Key insight: Can yield 50x performance improvements over pointer-heavy OOP layouts. The trade-off: sacrifices polymorphism and OOP abstraction for raw throughput. This tension between clean object-oriented design and cache-friendly data layout is one of game programming’s defining challenges.

Dirty Flag

Problem: Redundant recalculation of derived data (e.g., world transforms in a scene graph).

How it works: When primary data changes, set a flag.

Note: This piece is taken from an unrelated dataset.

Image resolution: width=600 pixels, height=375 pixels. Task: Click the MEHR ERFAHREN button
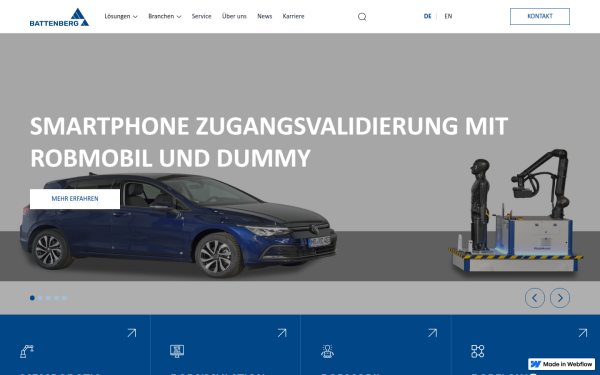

Recalculate derived data only when needed and the flag is set.

When unnecessary: When primary data changes less frequently than derived data is read, or when the cost of checking the flag exceeds the cost of recalculation.

Object Pool

Problem: Heap fragmentation and allocation overhead from rapid create/destroy cycles (particles, bullets, audio events).

How it works: Pre-allocate a fixed block. “Destroy” marks objects inactive; “create” reuses inactive slots.

When unnecessary: When allocation and deallocation are infrequent, or when the language’s garbage collector is sufficient --- though GC pauses are their own problem in games where a single frame must complete in 16 milliseconds.

Spatial Partition

Problem: O(n^2) complexity when finding nearby objects (collision detection, proximity queries).

How it works: Organize objects in spatial data structures --- fixed grids, quadtrees, octrees, k-d trees, BSP trees.

Selection guide:

Fixed grid: Best for dynamic objects with uniform distribution
Quadtree/Octree: Best for non-uniform distribution
k-d tree: Best for static geometry and high-dimensional queries
BSP tree: Best for rendering order and indoor environments

Cross-Cutting Summary: When Patterns Become Unnecessary

Pattern	Unnecessary When…
Strategy	Language has first-class functions
Command	Language has closures
Iterator	Language has generators or built-in iteration protocols
Observer	Framework provides event emitters or reactive primitives
Singleton	Language has modules with initialization guarantees
Factory	Classes/types are first-class objects
Adapter	Language uses duck typing or structural typing
Visitor	Language has pattern matching on ADTs
State	Language supports typestate encoding (Rust) or state monads (Haskell)
Builder	Language has keyword arguments or functional options
Template Method	Language has higher-order functions
Null Object	Language has Option/Maybe types
Decorator	Language supports function composition or decorator syntax
Chain of Responsibility	Language supports railway-oriented programming or Result chaining

The meta-insight: Patterns do not disappear --- they move into the language or runtime. What was explicit architecture in C++ becomes implicit in Python, built-in in Rust, or a language primitive in Haskell. Understanding the pattern helps you recognize it even when it is invisible. And recognizing it when it is invisible is what lets you choose the right abstraction level for the language you are working in.